Across $265bn worth of funds classed broadly as ESG, 71% are not aligned with the Paris Agreement, according to a report by InfluenceMap, reports our sister publication ESGClarity.
Within the 130 climate-themed funds the group looked at a total of $153m was held in fossil fuel production value chain companies – these were commonly TotalEnergies, Kinder Morgan, Enbridge, Neste, Halliburton, Chevron, and ExxonMobil.
The think tank said a great deal of the misalignment levels within the 723 equity funds analysed is due to the prevalence of passive strategies tracking market indices while using either exclusions, weighting criteria or both.

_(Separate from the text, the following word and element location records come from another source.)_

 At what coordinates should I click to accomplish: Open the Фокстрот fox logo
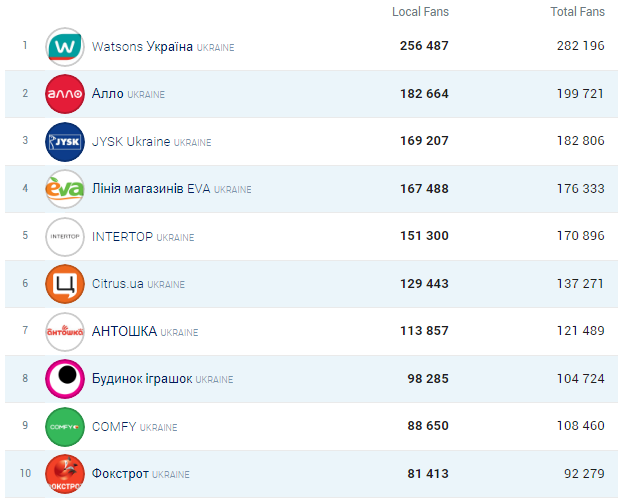[65, 473]
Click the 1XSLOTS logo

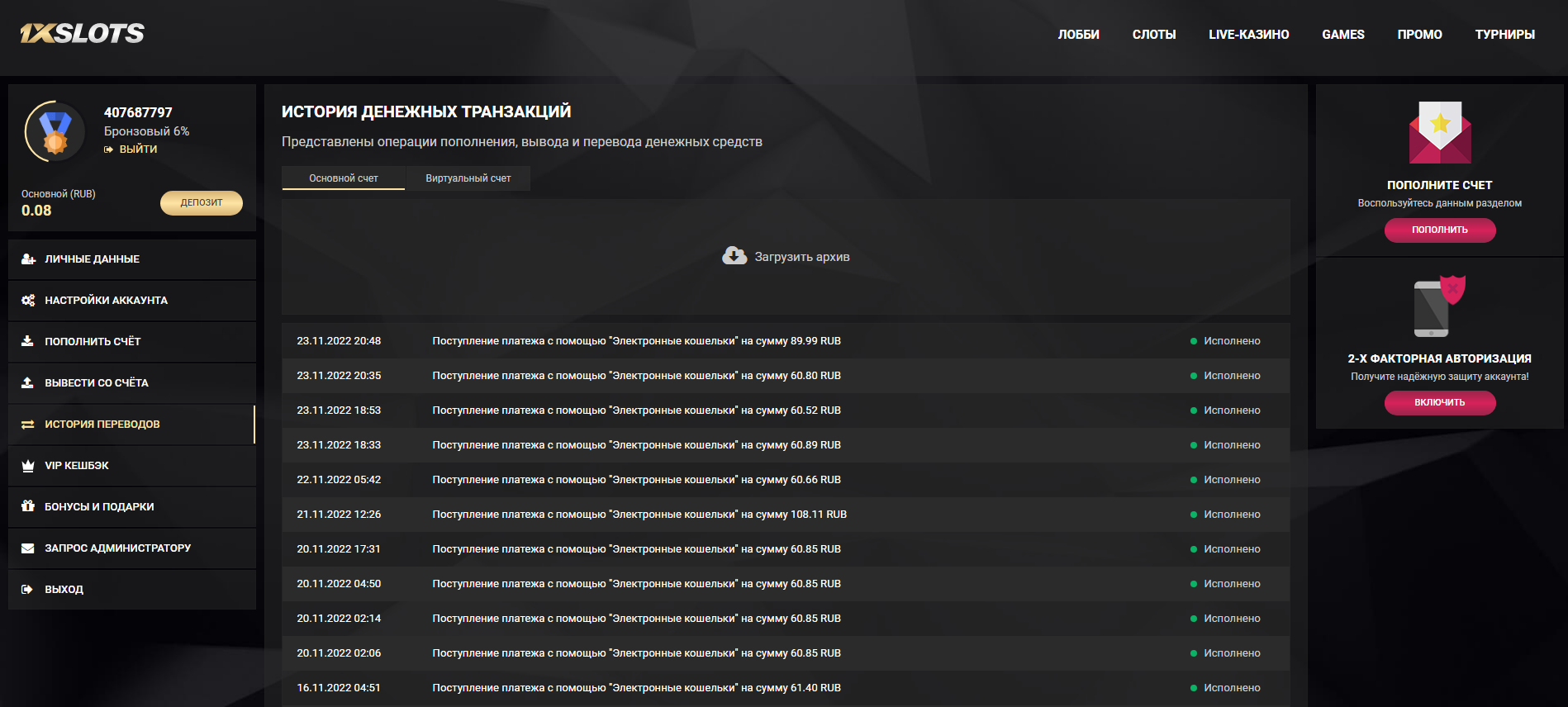(83, 33)
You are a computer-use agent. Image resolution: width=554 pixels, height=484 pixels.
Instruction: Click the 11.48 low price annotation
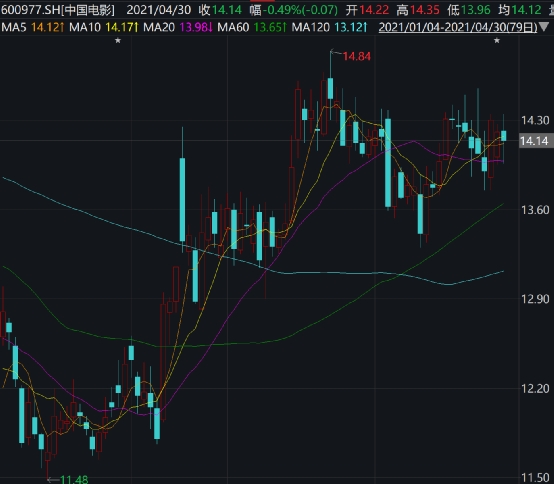[74, 479]
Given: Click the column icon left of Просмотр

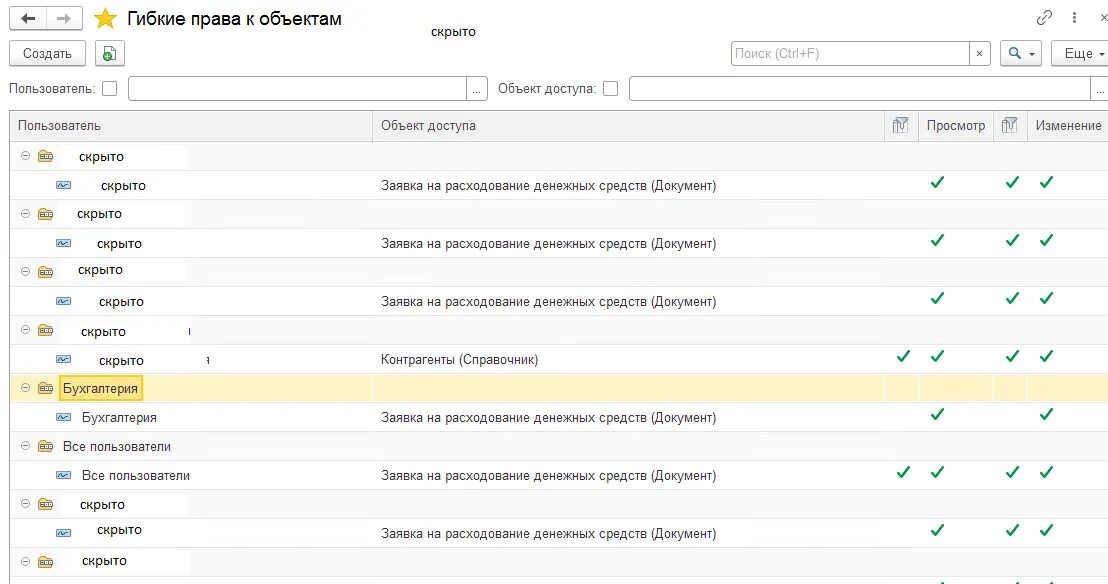Looking at the screenshot, I should [x=901, y=126].
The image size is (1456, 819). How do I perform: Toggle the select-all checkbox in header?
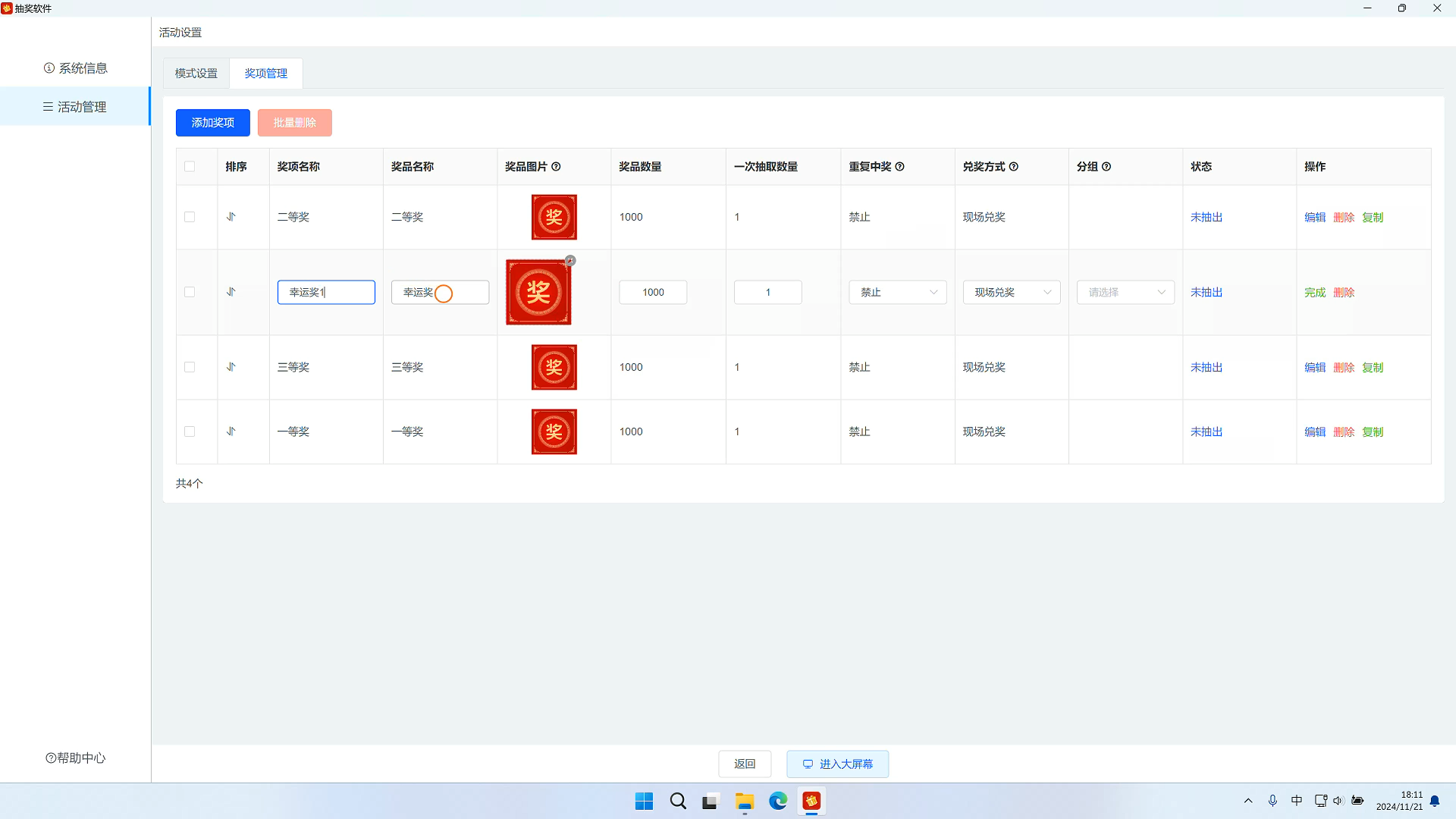point(190,167)
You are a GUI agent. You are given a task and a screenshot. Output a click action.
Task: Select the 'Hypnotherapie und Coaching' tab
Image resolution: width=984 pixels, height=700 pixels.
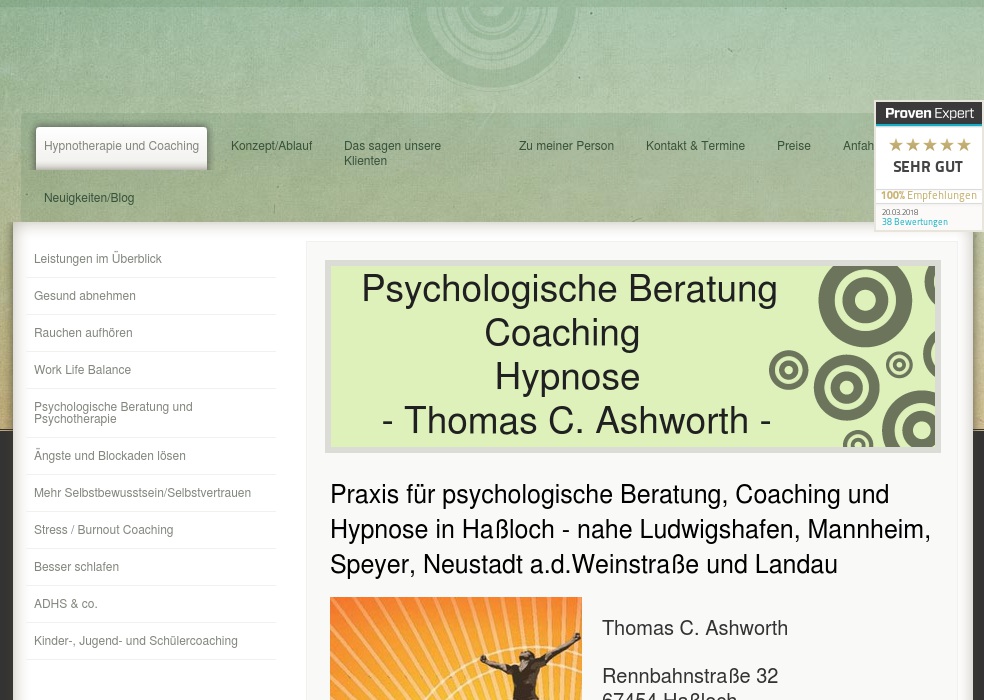click(121, 146)
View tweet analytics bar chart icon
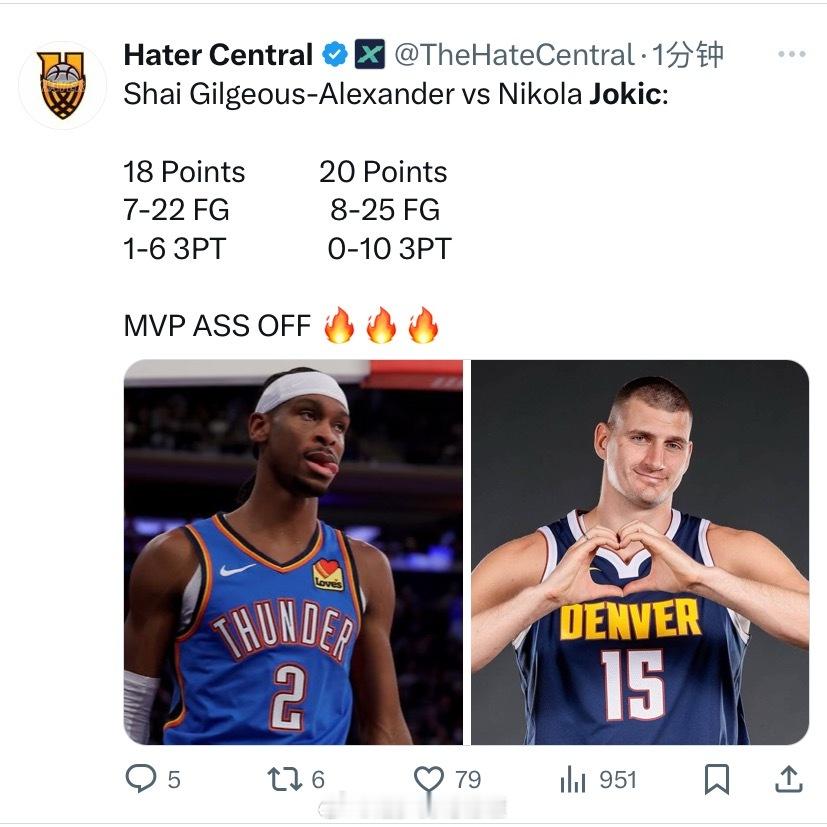The image size is (827, 827). (x=573, y=779)
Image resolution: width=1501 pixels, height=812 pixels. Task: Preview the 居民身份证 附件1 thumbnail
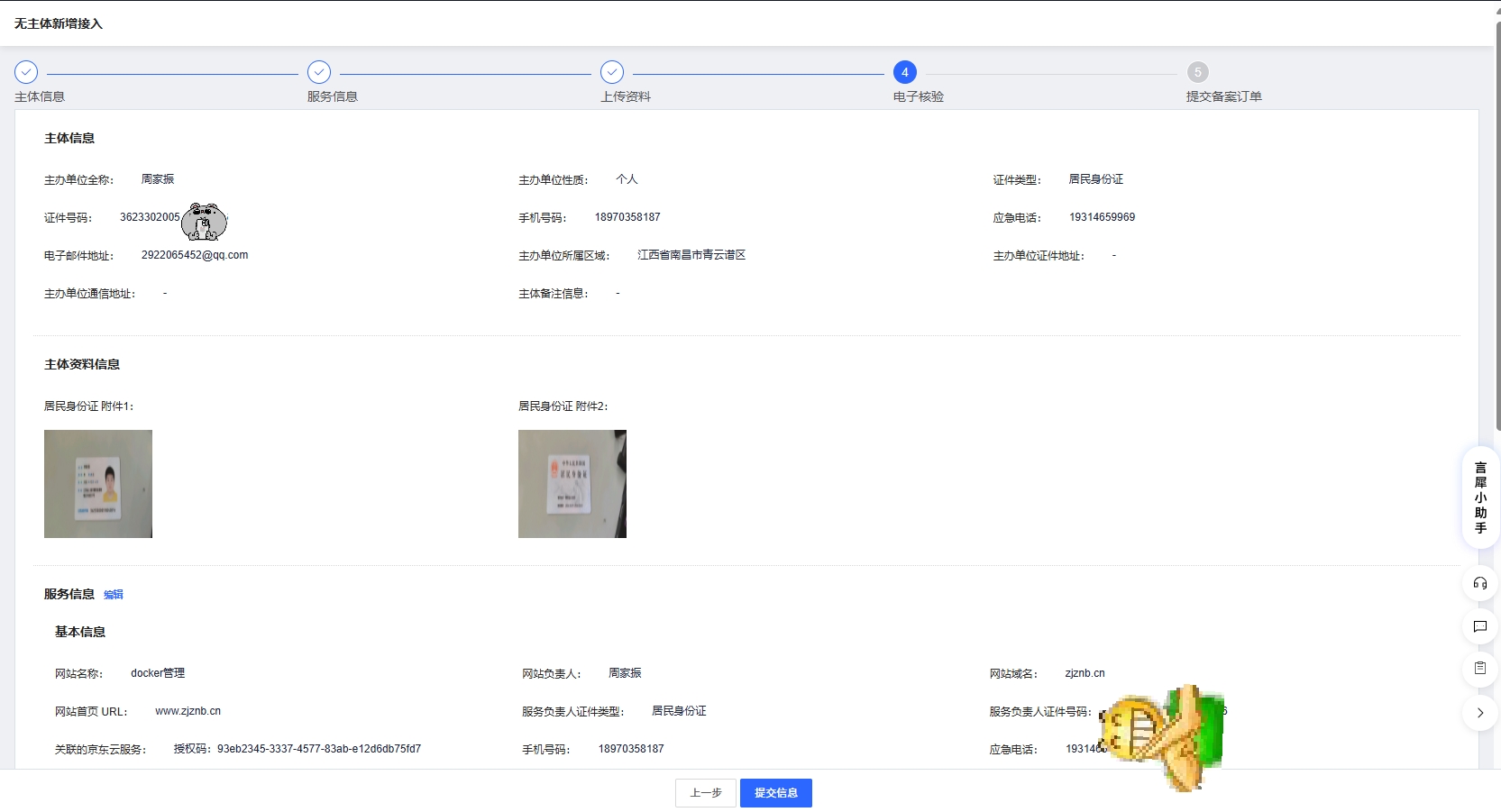(98, 484)
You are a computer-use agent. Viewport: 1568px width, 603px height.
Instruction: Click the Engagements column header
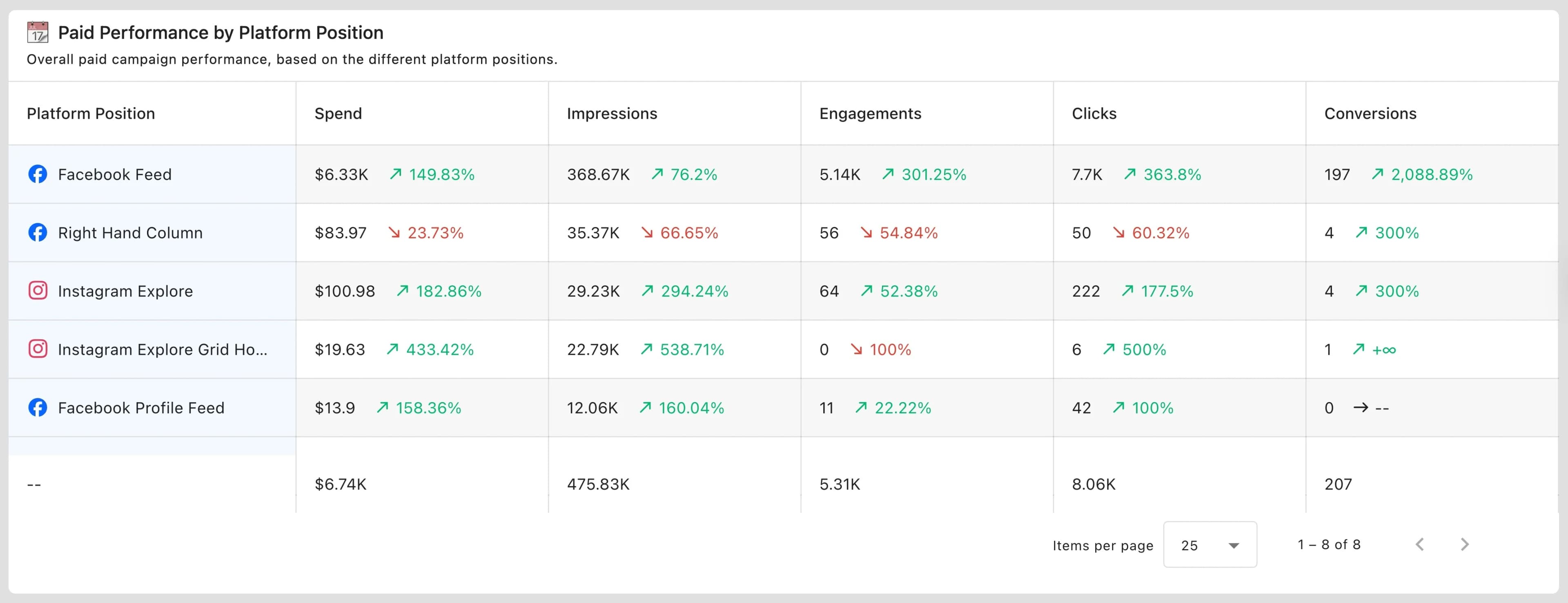pyautogui.click(x=870, y=114)
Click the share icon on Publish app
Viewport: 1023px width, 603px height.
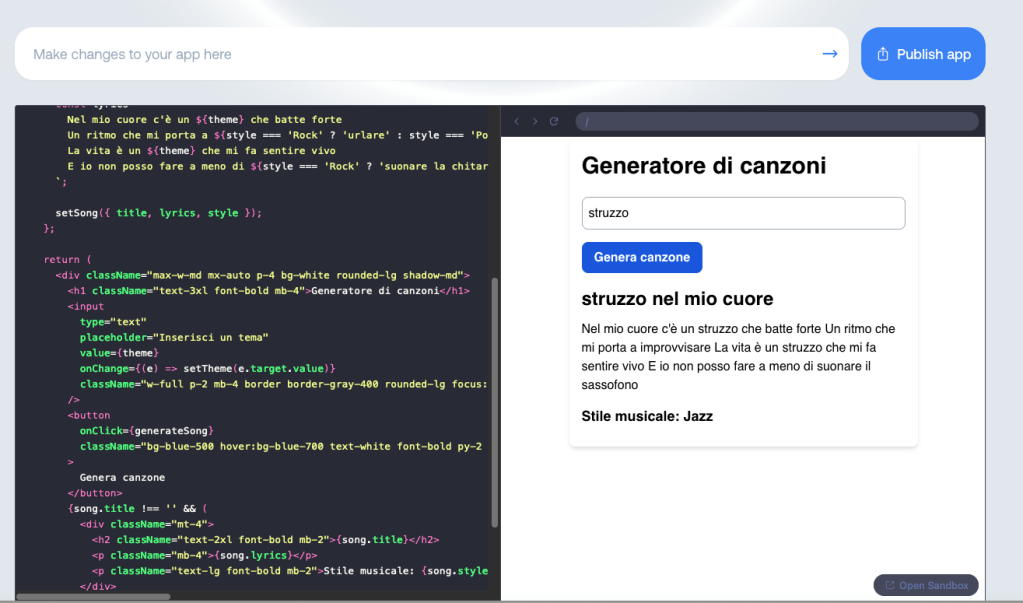click(882, 54)
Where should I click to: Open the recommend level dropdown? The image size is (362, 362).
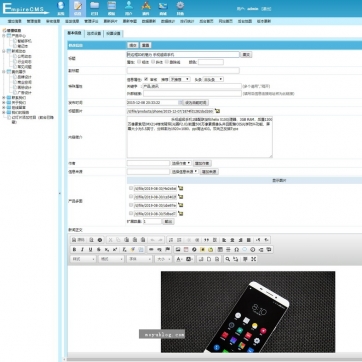pyautogui.click(x=180, y=79)
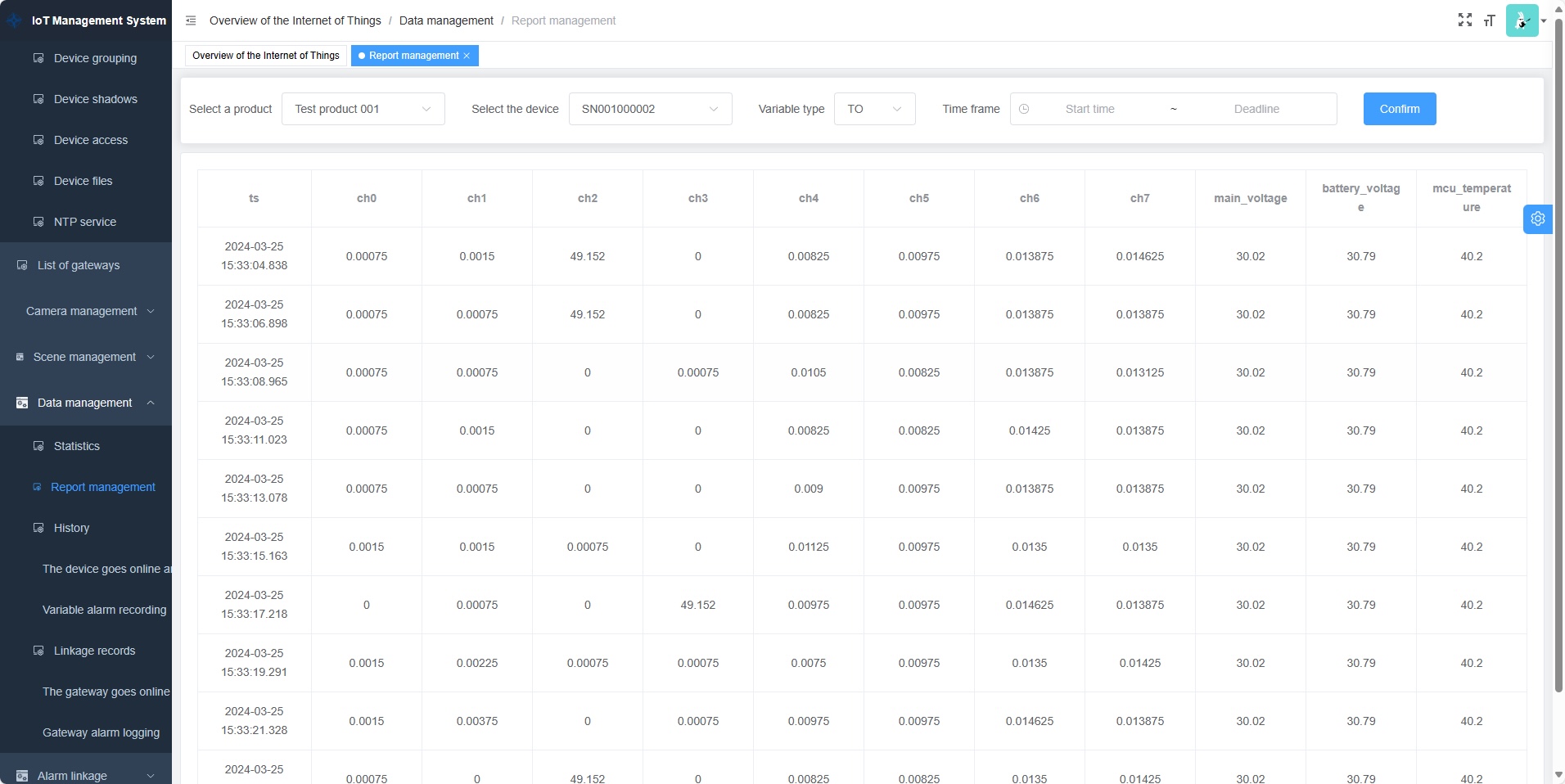Open the Select a product dropdown
Image resolution: width=1565 pixels, height=784 pixels.
[x=363, y=109]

“These strategies result in portfolios which are either only marginally different from the underlying benchmark, or identical with the exclusion of some fossil fuel companies,” it said. “The remaining holdings of these funds are then similarly misaligned to the tracked market index.”
InfluenceMap said those investing in the $1.7trn of ESG and climate-themed products may be disturbed by the figures: “While the above findings do not necessarily contradict the strategy and goals of the individual funds analysed, they highlight a lack of consistency and often poor transparency on the alignment of many ESG and climate-themed funds with global climate targets.
“This issue is likely to be of great concern to the investors of such funds, who may expect their climate-themed portfolios to at least outperform the market when comparing them with industry-standard climate criteria.”
Commenting on the report, Principles for Responsible Investment (PRI) outgoing chief executive Fiona Reynolds said: “If you are going to be Paris-aligned that means you need to commit to net zero.
“This is about getting there by 2050, not by tomorrow. But we do need the short-term targets that are measurable and that are disclosed so that we do know how we are getting there and how on track investors are.
“There is a lot of good work to be done but no-one has done this before. We haven’t decarbonised the world, much less our investment portfolios before. It’s hard. It’s going to take investments in new technology that isn’t invented yet. It’s going to take more to happen around carbon pricing.”
Reynolds said despite the uncertainty we are headed in the right direction: “This is a very fast emerging space. I wish it was faster emerging, but it is at least starting to get there.”